Comparison of NARAC predicted and measured ground deposition as a function of downwind distance shows the improvement produced by the use of a dynamic cloud rise algorithm rather than a static cloud model. (Courtesy of Kevin Foster)

Modeling of radiological dispersal devices (RDD) requires dispersion models that treat a variety of radionuclides, material types, and particle sizes. NARAC develops more accurate near-source and downwind RDD models are developed through the use of the latest experimental data on explosive dispersal of materials.
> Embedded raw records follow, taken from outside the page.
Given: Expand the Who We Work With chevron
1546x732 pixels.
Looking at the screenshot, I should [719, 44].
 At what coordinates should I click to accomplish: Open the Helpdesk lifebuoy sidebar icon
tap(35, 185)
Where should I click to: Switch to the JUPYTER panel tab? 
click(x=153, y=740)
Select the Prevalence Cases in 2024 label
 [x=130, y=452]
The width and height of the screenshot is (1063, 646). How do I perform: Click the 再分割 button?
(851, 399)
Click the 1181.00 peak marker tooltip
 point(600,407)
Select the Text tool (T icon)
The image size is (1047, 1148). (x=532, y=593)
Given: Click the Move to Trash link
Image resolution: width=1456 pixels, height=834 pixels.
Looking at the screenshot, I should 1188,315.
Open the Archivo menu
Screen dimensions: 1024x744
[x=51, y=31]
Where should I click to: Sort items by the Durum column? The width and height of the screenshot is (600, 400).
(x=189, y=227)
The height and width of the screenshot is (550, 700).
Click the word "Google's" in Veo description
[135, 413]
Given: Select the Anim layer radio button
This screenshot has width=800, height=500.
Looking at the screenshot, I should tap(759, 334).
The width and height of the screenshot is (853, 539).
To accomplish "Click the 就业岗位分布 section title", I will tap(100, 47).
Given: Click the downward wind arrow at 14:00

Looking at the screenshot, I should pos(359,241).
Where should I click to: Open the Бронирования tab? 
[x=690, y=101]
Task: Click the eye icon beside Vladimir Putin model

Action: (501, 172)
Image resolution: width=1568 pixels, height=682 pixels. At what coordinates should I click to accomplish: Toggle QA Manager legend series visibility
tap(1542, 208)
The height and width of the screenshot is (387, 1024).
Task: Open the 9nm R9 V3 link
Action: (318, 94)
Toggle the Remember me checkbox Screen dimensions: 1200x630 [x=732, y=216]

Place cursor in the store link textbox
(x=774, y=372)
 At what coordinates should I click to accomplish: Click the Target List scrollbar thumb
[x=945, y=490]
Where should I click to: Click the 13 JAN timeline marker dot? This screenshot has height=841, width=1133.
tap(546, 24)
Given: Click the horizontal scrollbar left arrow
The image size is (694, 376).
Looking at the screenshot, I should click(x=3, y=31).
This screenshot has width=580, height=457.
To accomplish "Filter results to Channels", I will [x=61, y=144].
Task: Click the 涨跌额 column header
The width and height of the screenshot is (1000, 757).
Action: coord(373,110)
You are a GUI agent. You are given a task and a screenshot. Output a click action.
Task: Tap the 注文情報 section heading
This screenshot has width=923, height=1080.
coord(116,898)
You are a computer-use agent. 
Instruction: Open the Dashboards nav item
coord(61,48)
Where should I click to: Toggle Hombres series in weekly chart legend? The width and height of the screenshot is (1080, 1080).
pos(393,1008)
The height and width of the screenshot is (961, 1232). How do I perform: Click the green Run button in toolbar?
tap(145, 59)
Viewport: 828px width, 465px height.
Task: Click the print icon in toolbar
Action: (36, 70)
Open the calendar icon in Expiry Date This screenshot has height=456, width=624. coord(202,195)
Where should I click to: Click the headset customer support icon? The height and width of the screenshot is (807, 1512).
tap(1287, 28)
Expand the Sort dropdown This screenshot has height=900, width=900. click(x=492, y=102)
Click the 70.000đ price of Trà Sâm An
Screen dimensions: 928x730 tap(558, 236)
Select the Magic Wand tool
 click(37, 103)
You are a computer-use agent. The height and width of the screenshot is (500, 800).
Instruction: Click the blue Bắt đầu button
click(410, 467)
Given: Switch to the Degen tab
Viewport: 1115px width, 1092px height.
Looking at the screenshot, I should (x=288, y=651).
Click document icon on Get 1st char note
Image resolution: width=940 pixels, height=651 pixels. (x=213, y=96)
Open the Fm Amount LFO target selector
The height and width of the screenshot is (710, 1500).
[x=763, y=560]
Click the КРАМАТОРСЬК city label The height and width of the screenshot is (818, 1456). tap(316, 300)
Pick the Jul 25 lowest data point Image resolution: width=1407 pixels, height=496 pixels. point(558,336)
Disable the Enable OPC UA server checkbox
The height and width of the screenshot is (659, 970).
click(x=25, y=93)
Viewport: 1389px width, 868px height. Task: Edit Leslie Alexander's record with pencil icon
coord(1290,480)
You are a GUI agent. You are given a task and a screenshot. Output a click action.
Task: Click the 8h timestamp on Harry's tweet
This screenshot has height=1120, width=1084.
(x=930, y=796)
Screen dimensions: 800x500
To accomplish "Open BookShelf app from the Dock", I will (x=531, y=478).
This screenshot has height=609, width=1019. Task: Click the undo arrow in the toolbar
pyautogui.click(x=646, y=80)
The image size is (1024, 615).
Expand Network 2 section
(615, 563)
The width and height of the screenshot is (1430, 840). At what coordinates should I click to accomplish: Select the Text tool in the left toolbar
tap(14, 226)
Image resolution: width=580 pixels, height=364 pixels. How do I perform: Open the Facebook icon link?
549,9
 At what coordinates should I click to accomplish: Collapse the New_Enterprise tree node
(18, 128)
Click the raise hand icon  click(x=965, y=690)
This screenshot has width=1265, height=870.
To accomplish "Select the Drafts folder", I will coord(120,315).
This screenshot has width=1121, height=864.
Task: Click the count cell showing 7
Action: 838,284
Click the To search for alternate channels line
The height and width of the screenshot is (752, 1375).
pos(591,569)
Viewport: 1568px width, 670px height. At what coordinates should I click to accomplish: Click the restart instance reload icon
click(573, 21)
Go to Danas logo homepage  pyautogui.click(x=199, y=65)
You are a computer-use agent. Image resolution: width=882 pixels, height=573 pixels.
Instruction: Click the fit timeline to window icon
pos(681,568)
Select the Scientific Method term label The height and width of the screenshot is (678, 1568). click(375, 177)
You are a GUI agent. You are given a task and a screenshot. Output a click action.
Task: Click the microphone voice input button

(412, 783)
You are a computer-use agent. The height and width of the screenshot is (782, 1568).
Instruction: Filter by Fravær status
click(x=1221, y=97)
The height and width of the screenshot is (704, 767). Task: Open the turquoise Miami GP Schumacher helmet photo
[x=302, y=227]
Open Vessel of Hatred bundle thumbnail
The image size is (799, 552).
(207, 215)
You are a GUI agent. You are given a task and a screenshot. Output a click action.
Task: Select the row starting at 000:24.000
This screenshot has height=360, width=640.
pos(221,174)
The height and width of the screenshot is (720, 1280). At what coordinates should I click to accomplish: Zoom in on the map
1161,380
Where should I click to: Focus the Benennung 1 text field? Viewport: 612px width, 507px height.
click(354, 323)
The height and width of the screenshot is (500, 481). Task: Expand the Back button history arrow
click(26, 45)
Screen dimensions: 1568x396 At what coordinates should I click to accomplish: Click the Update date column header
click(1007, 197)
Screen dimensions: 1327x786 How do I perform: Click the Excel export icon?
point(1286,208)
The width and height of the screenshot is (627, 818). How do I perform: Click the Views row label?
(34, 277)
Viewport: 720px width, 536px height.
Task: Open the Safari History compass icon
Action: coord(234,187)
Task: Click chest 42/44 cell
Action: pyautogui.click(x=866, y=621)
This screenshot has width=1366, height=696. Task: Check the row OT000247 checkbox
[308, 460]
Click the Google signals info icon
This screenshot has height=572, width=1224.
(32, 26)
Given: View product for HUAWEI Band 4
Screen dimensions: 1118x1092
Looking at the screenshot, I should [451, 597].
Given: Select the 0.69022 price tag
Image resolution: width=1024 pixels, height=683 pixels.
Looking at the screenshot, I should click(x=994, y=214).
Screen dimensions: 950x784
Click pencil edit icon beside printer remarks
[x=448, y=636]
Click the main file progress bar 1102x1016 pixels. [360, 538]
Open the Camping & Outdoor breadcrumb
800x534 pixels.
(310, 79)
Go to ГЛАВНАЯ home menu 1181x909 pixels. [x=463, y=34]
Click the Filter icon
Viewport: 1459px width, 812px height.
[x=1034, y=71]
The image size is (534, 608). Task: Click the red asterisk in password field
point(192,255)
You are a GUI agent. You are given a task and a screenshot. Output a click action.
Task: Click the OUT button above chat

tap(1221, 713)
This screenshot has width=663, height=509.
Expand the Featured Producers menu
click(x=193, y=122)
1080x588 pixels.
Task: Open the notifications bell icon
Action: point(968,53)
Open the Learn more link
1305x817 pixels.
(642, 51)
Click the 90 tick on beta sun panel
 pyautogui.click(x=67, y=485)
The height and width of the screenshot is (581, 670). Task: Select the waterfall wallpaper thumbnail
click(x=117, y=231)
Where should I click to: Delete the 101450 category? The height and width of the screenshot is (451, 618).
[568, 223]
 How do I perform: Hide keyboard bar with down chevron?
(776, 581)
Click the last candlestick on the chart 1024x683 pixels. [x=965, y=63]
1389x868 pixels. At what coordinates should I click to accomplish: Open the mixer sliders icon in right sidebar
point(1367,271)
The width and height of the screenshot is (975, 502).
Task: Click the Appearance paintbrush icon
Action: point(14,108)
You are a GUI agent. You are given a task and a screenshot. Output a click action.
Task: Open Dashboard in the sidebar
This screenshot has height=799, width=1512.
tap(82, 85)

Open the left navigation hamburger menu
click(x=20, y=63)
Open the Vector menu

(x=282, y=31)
Examples include:

  • Implementation of a dynamic cloud rise model that significantly improves the match to experimental deposition data over that resulting from a static cloud rise approach
  • Improved cloud rise thermal stabilization heights derived from field experiments
  • Addition of a "ballistic” particle correction derived from experiments conducted by Sandia National Laboratories (SNL) that show that larger particles (>100 micrometer diameter) produced by some types of RDDs are ejected and leave the influence of the thermally buoyant cloud faster than previously assumed
  • Investigation of improved methods for coupling particles to the rising buoyant gas cloud
  • Evaluation of RDD models against data from international field experiments using radionuclide surrogates

The incorporation of ballistic particle behavior (right panel) produces a dispersion pattern with increased near-source ground contamination but significantly reduced downwind concentrations relative to the original model prediction of a hypothetical release (left panel).

NARAC’s Aeolus model can operationally simulate dispersal from an RDD in an urban environment. Video is of a hypothetical simulation of urban release.